The codes are essentially two-dimensional barcodes, but have the advantage that they can carry a lot more information than their linear cousins. So they’re genuinely useful. And so, so seductively convenient.

But they’re a security nightmare. Anyone can create one: just go to a free online service such as QR Code Generator, type in the URL you want to have coded and – bingo! – there’s your magic square for reproduction on a business card, company stationery, website, blog, whatever. And of course these creative opportunities are also available to bad actors, particularly scammers looking for a way of directing you to malevolent websites without having to post their dodgy URLs in plain sight.
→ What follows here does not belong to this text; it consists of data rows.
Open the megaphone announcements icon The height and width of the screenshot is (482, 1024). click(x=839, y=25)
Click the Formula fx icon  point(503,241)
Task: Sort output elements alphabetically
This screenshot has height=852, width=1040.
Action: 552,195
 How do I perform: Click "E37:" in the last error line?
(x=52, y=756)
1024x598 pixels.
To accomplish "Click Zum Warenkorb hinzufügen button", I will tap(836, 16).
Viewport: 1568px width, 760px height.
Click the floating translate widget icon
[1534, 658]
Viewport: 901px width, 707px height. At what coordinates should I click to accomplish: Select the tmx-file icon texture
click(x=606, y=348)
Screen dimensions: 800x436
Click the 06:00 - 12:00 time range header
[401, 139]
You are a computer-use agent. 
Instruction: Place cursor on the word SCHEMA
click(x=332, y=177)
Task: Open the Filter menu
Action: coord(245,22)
Cybersecurity people have a term that denotes the target area for online crime: the “attack surface”. The wildfire spread of QR codes means that the global attack surface has been expanded by several orders of magnitude. It’s now, in effect, infinite.

Which probably explains why the US Federal Trade Commission has recently issued a consumer alert about the dangers of the technology. The alert does, naturally, mention the car parking scam, but focused more on those conducted via messaging systems. Examples include emails or texts containing a QR code accompanied by ostensibly plausible reasons why you may need to scan it. They couldn’t deliver your package, perhaps, and you need to contact them to reschedule delivery. Or there’s a problem with your account and you need to confirm your personal information. Or that some suspicious activity has been detected on your bank account, which means that you need to change your password. The key idea is to create a sense of urgency that the hapless victim will feel when they switch on their computer or smartphone first thing in the morning. Thus doth technology make suckers of us all.

What can be done about it? Not much, really, except to try to inculcate in users a healthy scepticism towards the codes. Many smartphones now enable you to preview the URL that is concealed in a particular code before scanning it. There’s plenty of sensible consumer advice on YouTube and elsewhere: think before you scan; never scan QR codes that come in emails or junk snail mail; be wary of shortened URLs (Bitly, TinyURL et al) because they conceal the actual address; never, ever give bank information to online services – and so on. Common sense, basically.

Oh, and never forget the late Intel chief executive Andy Grove’s celebrated injunction: in the digital world, only the paranoid survive.

What I’ve been reading

Take a letter
If You’re Z, Here’s What You See is a remarkably perceptive essay about gen Z by Timothy Burke on Substack.

Film theory
Daniel Kipnis’s striking essay Poland’s Zone of Interest discusses Jonathan Glazer’s Oscar-winning movie.

War report
Ukraine on the Ropes is a characteristically insightful report from Kyiv by Timothy Garton Ash on Substack.